Outro fato que deve chamar a atenção é a escolha do substituto para o leite
de vaca, que neste caso foi, inicialmente, a fórmula de soja. Vários pontos
devem ser ressaltados para esta conduta inadequada. Inicialmente, os
sintomas apresentados pela criança caracterizam uma anafilaxia, pois
apresentou sintomas cutâneos, gastrintestinais e até cardiovascular,
referido como: ficou molinha (sic). Este dado deveria ter orientado para o
uso de fórmula de aminoácido por uma questão de segurança ao paciente,
em especial nesta faixa etária. Além disso, a soja no Brasil é autorizada
apenas para lactentes maiores de 6 meses de idade. Em alguns países, só é
permitido seu uso em pacientes com idade acima de 1 ano.
Além disso, a criança apresentou na evolução, sintomas gastrintestinais, o
que deve orientar para a possibilidade de mecanismo não IgE mediado em
associação. Assim, este é um ponto que merece discussão, já que as
indicações desta fórmula seriam: anafilaxia, alterações gastrintestinais,
baixo ganho pôndero-estatural e alergia alimentar múltipla.
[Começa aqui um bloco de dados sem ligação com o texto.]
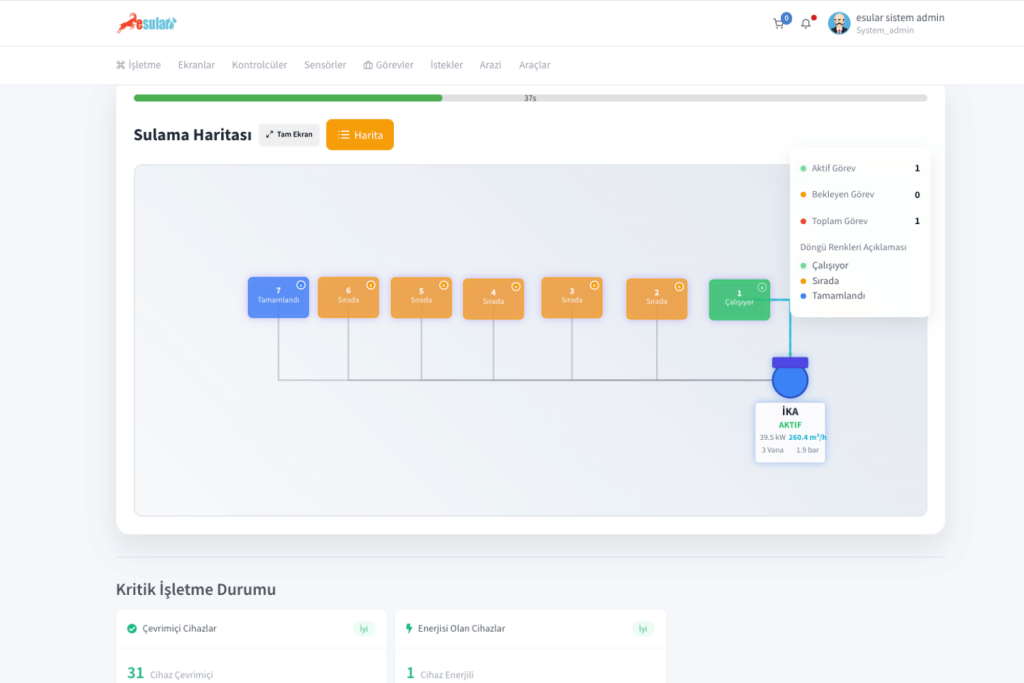1024x683 pixels.
Task: Click the esular logo
Action: click(146, 23)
Avaliando a evolução do paciente, observa-se que ainda mantém a
reatividade ao leite de vaca e oleaginosas. Quanto a este último grupo de
alimentos, sabemos que a reatividade se mantem por tempo prolongado e a
restrição deve ser mantida provavelmente até a idade escolar, quando
poderá ser novamente testado. Quanto à reatividade ao leite de vaca, a
evolução foi conforme esperada para este caso, que apresenta os
marcadores de fenótipo de persistência, entre eles: anafilaxia, altos valores
de IgE específica para caseína, além de apresentar outras alergias.
Bibliografia recomendada

Fiocchi A, Brozek J, Schünemann H, Bahna SL, von Berg A et al. World Allergy
Organization (WAO) Diagnosis and Rationale for Action against Cow's Milk Allergy
(DRACMA) Guidelines. Pediatr Allergy Immunol. 2010;21 Suppl 21:1-125

Kemp AS, Hill DJ, Allen KJ, Anderson K, Davidson GP et al. Guidelines for the use of
infant formulas to treat cow’s milk protein allergy: an Australian consensus panel
opinion. MJA 2008; 188: 109–112

Kim EH, Burks W.Managing food allergy in childhood. Cur Opin Pediatr 2012,24:615620

Latcham F, Merino F et al. A consistent pattern of minor immunodeficiency and suttle
enteropathy in children with multiple food allergy. J Pediatrics 2003:143:39-47

Wang J. Management of the patients with Multiple Food Allergies. Curr Allerg Asthma
Rep 2010, 10:271-7

Pinheiro A, Prates S. Alergia Alimentar Múltipla.Acta Med Port 2011;24:453-6

QUESTÕES
1- Como se caracteriza o paciente com alergia alimentar
mútipla?
a) Paciente de baixa idade com reações graves a mais que 3
alimentos.
b) Paciente que apresenta sintomas IgE mediados a mais que 2
alimentos da mesma família botânica.
c) Paciente que apresenta reatividade clínica a 2 ou mais
alimentos não relacionados.
d) Paciente com manifestações apenas gastrintestinais com
reatividade a 2 ou mais alimentos.
2- Quais as características clínicas dos pacientes com alergia
alimentar múltipla?
a) Apresentar sempre diarréia de difícil controle causada pela
alteração de permeabilidade intestinal
b) Apresentar dermatite atópica, asma e/ou rinite, além de
antecedentes familiares e individuais de atopia
c) Manifestar doenças autoimunes, já que a alergia alimentar
múltipla pode ser uma imunodeficiência minor.
d) Apesar da reatividade clínica a vários alimentos, a
tolerância aos mesmos se desenvolve precocemente.